Hanahaki is slow, but the war speeds it up. He wakes every morning to his master doubled over, choking on broken stems and thorns. Sometimes there’s blood, when the thorns tear his throat. It stains his lips pretty pink, like the cherry blossoms he used to cough up. A flower from Qui-Gon’s homeworld, he finally admits, several months later.

Anakin looks at the stems, the thorns, and tries to piece together Obi-Wan’s mysterious, unrequited love. But there are too many thorned flowers in the archives, and he’s yet to see the color of the petals to narrow his search. He gives up for now, but not for good. When he finds out who it is, he’s going to make them love Obi-Wan, even if he has to use the Force to do so.

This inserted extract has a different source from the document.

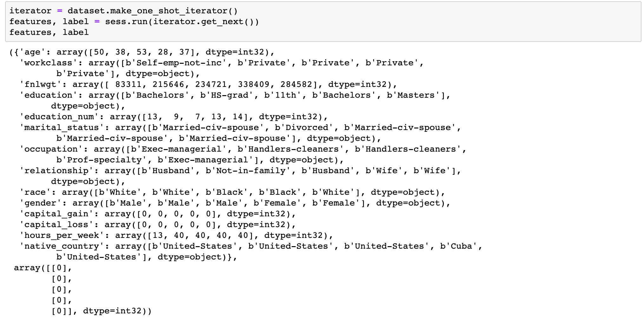Screen dimensions: 644x321
Task: Select the 'fnlwgt' output line
Action: click(208, 84)
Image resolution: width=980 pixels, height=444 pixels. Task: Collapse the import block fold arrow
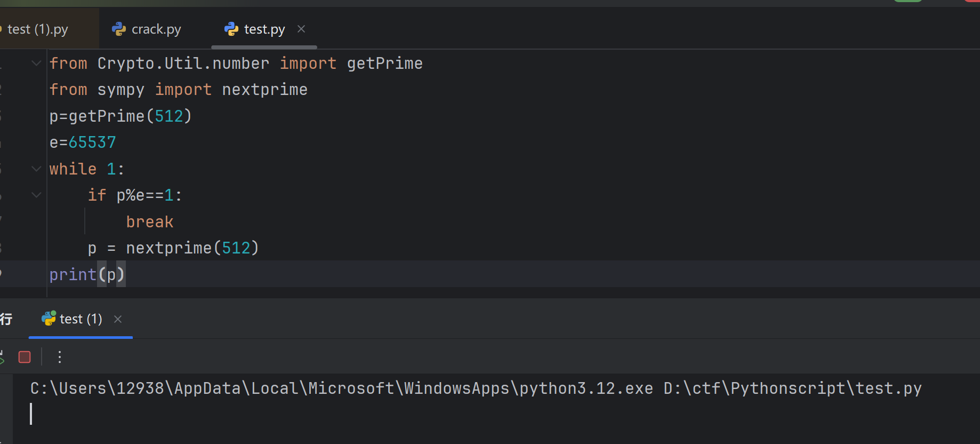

“It’s unfair,” he tells Padmé one night, on one of his rare retreats from the war. “Why won’t he just get the surgery?”

“You can’t tell someone how to love, Ani,” she says sweetly, her hand on his flesh arm. “If you were dying and forgetting me could save you, would you?”

“Of course not,” he says immediately. “I’d die first.”

“Then why should it be any different for Obi-Wan?”

—

He tries opening up to Obi-Wan after that. He tells him about Padmé and is surprised to find that he already knew. It’s easier now, without so many secrets between them. Except the one. He wishes it could’ve been like this throughout his Padawanship. It’s cruel that it comes now, at the end, when Anakin is matured and their friendship strong.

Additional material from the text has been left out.